Facundo Tomás o la travesía del sorollismo

A punto de cumplir los 70 años, una apendicitis complicada se ha llevado la vida de Facundo Tomás (Buñol, 1950), todo un personaje de la vida intelectual valenciana, veterano agitador político durante el antifranquismo, controvertido profesor en la facultad de Bellas Artes posteriormente y teórico del sorollismo en el último tramo de sus trabajos de investigación sobre Estética.

Facundo Tomás fue un joven leído en la teoría marxista, lo que le llevó a una militancia activa en uno de los partidos más radicales de la izquierda antifranquista, el PCE-ML y su rama revolucionaria, el FRAP. Allí coincidió en los primeros años 70 con los hermanos Blasco, Josep Garés y Vicente Pérez Plaza, entre otros reconocidos militantes. Su familia constituía una notable saga en Buñol, y su abuelo, el doctor Facundo Tomás tiene calle en la localidad gracias a su reconocido trabajo de los años 30, la topografía médica de Buñol.

Tras cursar estudios de Historia, finalmente consiguió plaza de profesor en la facultad de Bellas Artes junto a otros artistas y teóricos cercanos a la visión política comunista. Fueron agitados años de disputas académicas, profundas transformaciones de los planes de estudio y batallas por mejorar el escalafón profesora.

El ya catedrático Tomás no pasaba desapercibido en sus clases, algunos de cuyos comentarios más escatológicos y provocativos cuelgan en los muros de internet que administran los alumnos. Tomás, sin embargo, inició un progresivo acercamiento a posiciones conservadoras mientras la sociología postestructuralista se convertía en su fuente de análisis.

En esa línea, Facundo Tomás ha ido dejando diversos libros y artículos de fondo sobre cuestiones vinculadas a la genealogía del arte, la influencia de este sobre el imaginario cotidiano de la civilización contemporánea y la persistencia de ciertos mitos iconográficos. Autor, entre otras obras de interés de Escrito, pintado: dialéctica entre escritura e imágenes en la conformación del pensamiento europeo (La balsa de la medusa, 1998) o Las culturas periféricas y el síndrome del 98 (Anthropos, 2003).
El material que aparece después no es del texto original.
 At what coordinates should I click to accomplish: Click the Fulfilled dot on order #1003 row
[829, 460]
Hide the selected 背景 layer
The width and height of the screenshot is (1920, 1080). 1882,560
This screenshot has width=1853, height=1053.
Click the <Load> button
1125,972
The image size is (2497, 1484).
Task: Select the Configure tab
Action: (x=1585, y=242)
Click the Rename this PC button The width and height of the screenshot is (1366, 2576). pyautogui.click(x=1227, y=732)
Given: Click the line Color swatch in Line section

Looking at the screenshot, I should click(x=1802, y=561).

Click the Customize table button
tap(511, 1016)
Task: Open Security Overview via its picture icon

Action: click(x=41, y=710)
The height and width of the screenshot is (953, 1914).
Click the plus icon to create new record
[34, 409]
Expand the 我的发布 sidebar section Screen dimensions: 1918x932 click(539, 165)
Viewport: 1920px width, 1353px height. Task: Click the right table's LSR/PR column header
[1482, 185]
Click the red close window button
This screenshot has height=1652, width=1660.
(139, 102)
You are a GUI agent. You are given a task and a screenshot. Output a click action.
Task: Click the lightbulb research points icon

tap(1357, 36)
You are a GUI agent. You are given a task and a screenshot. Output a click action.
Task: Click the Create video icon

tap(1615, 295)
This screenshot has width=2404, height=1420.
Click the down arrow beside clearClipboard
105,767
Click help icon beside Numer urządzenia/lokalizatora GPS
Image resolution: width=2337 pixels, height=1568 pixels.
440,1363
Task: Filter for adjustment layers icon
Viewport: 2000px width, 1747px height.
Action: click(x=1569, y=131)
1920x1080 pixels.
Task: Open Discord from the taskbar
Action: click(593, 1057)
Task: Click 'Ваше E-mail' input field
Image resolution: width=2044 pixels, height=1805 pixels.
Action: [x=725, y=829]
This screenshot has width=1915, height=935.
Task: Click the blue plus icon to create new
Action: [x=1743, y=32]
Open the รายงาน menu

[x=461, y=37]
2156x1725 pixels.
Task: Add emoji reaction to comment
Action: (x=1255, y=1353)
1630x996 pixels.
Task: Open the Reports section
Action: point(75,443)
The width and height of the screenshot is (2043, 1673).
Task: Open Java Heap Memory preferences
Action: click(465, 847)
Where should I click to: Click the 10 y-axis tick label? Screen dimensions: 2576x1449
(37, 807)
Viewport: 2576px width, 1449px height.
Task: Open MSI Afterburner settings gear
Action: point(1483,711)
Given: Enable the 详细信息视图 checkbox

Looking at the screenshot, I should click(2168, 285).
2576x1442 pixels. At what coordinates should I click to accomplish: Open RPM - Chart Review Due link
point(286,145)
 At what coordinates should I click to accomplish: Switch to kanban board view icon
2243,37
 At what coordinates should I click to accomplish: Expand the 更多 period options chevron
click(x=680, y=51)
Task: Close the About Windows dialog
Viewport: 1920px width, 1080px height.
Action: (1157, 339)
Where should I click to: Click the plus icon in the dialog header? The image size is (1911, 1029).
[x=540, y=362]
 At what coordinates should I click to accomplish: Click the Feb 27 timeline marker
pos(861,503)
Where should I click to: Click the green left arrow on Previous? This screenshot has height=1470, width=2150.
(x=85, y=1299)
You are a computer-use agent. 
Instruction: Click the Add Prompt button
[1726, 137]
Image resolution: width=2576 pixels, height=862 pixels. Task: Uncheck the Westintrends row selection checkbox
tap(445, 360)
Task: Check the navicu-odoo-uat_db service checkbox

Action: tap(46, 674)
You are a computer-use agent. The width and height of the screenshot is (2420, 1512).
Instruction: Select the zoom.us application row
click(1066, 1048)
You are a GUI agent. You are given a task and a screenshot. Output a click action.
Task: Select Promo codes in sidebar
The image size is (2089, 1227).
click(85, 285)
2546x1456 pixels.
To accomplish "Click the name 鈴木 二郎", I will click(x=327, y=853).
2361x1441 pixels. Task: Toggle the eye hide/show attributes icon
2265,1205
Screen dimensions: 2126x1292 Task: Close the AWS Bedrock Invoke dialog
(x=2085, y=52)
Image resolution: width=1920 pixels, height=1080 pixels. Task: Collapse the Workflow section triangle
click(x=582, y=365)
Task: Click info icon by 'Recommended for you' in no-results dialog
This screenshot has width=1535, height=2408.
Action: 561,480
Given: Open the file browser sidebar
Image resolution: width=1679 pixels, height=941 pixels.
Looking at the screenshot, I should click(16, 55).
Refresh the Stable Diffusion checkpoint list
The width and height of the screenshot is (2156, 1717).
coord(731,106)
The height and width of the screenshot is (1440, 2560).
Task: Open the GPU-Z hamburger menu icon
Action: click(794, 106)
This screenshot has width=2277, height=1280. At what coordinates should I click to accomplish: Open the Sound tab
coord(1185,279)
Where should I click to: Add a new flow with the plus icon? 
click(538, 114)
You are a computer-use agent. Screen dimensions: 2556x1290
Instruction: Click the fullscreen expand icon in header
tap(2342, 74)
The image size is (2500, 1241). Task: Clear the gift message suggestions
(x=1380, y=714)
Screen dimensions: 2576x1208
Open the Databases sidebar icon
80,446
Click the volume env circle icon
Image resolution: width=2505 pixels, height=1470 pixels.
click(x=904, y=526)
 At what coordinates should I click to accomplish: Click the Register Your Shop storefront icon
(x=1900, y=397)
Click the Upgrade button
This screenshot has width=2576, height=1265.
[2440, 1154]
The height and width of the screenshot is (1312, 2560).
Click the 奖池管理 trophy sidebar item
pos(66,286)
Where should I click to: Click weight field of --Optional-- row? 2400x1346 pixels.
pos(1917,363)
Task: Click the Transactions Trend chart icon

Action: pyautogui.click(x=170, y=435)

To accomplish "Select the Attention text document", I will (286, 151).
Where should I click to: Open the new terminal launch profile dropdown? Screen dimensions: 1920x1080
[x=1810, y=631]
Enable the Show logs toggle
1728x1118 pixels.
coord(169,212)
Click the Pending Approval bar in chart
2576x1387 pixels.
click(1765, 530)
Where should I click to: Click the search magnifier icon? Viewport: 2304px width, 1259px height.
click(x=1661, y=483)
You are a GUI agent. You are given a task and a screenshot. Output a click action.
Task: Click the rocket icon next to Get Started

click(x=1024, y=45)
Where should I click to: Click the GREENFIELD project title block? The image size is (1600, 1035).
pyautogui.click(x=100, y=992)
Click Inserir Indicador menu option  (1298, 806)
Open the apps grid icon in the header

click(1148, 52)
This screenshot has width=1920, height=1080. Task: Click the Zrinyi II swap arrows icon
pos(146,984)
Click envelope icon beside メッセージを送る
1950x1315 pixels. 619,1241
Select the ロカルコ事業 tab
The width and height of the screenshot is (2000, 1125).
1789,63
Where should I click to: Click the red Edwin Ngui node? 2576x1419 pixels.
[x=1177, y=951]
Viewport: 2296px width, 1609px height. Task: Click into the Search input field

Finalmente, Tomás inició una intensa colaboración con Felipe Garín en torno al universo de Sorolla. Aprovechando el tirón local del sorollismo, Tomás y Garín nutrieron diversas exposiciones así como ediciones de textos y catálogos en un intento bastante serio por intentar dotar a Sorolla de trascendencia ideológica. En ese filón consumió sus últimos y más prolíficos años de estudio sobre el arte de entresiglos.